Form: paperback, 341 pages
Genre: urban fantasy, detecitve story
Target audience: adults
Harper Blaine, a PI living with her ferret, Chaos, in Seattle, sometimes runs out of luck. One of such instances (a very agressive debtor determined not to pay his debt) results in her being taken to a hospital in a very bad state of utter confusion – grevious bodily harm and such. When she comes to her senses (more or less) she finds out that she was clinically dead for approximately two minutes. Ok, no big deal, it can happen in this line of work and if the paramedics still manage to resuscitate you it is fine, right? Wrong.
Harper goes out of the hospital, determined to continue earning her living and paying the outstanding bills when things start getting strange. It seems she has developed the ability to see into the Grey, the purgatory-like alternate reality in between here and the afterlife, full of vampires, ghosts, and various creepy critters. Unfortunately for Harper, the creatures of the Grey have the ability to see her as well and not all of them are exactly harmless or friendly. Will she be able to learn how to defend herself?
Back to the normal world. Soon enough Harper is having two new clients. A posh, middle class lady is looking for her missing son, a uni student, who’s disappeared without most of his precious goods and chattels. The police don’t want to investigate because a missing student is hardly a big deal. A strange foreigner is looking for old pipe organs, once allegedly his possession, and wants Harper to find them for him. Nothing difficult for a PI, isn’t it? Or maybe, just maybe, these two cases are somehow connected and far more complicated than they sound?
|What I liked:|
I found this one in a bookshop with cheap sale books and somehow the blurb took my fancy so I bought it. The book one is not exactly new (it was released in 2006) but I admit I found it a lot more unique than I expected. The Grey, somewhere in-between the real land of the dead and the harsh reality… an intriguing concept and the author didn’t disappoint in that respect. The world building was a refreshingly different, and surprisingly coherent and let me tell you, it is no mean feat to achieve it with more and more series being increasingly oversaturated with vampires, werewolves, and intrepid female PIs. We have vampires and revenants and witches and ghosts all inter-twined in different ways – and even these simple labels rarely encapsulate the full power and variety of each being.
Unlike the familiar heroine in the genre, Harper appears older and rather mature (however her age is not stated in the first installment so forgive me if I am wrong). I was so happy we were spared annoying wisecracks and fashion tips, not to mention shopping for clothes. Also the vampires, presented here, are more bloodthirsty and cunning than in your average paranormal romance. Yes, we get one Edward and one Alice but Edward is a manipulative, sadistic businessman and Alice is his biggest enemy – no Twilight traces. Which is good.

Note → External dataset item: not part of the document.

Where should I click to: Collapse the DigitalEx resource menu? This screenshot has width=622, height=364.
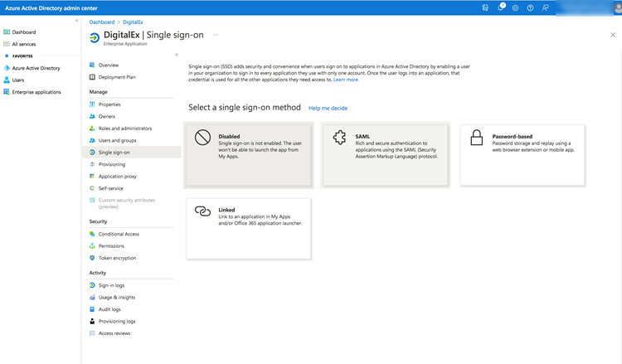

The plot I found interesting and well-spaced, although a bit slow at the beginning; still starting a book with the death of the main character is always an original move. There is some romance but no insta-love or any such inanities.
|What I didn’t like:|
I know it is the first book in the series and a debut novel to boot but it was sometimes weird that you don’t learn anything about the main character except that she was attacked, died for two minutes, has shoulder length hair, lives alone and owns a ferret. Ferret was actually sweet and funny but she can’t stand for the whole family, right? In my opinion such skeletal characterization makes Harper harder to relate to at first. It seems as if this book was a lot of set-up for other books, and that the author idn’t have a clear picture of how she wanted to flesh out her main character.
The narration also spends quite a lot of time on Harper blindly trying to figure out what the heck is going on with her and not believing other people (like one Irish witch called Mara) who try to help her. It was a bit irritating. From time to time (too often in my humble opinion) we get such a scene:
Harper: I don’t want this Grey. It hurts!
Mara: Because you’re fighting it. Accept it and it’ll stop hurting.
H: But I don’t want it. I want it to stop, to go away, to vanish! Shooo ugly monsters!
M: They won’t go away and this can’t be undone. Accept it and it will be easier.
H: But I don’t want to be the Greywalker! I don’t believe in it and I don’t like the smell!
M: You must accept it. There is no other option.
*Harper glowers, pouts and storms out without another word*
*Hours pass and then they talk over the phone or in person and…*
M: I’m sorry I pushed you too strongly.
H: It’s okay. I know you did me a favour.
M: Come along for a piece of cake and some good energy.
Yeah…did I say the heroine is mature? Scratch that. She is SOMETIMES mature and sometimes not.
In my opinion Greywalker has a potential to evolve into a good series. The good news is that you don’t have to wait forever for the rest – as far as I know there are at least seven other novels available on the market.
If you’re looking for an original spin on the standard urban fantasy tropes or a female-protagonist urban fantasy with a lot more action and a lot less romance, then this novel is worth taking a look at. It is nothing great but it will keep you entertained.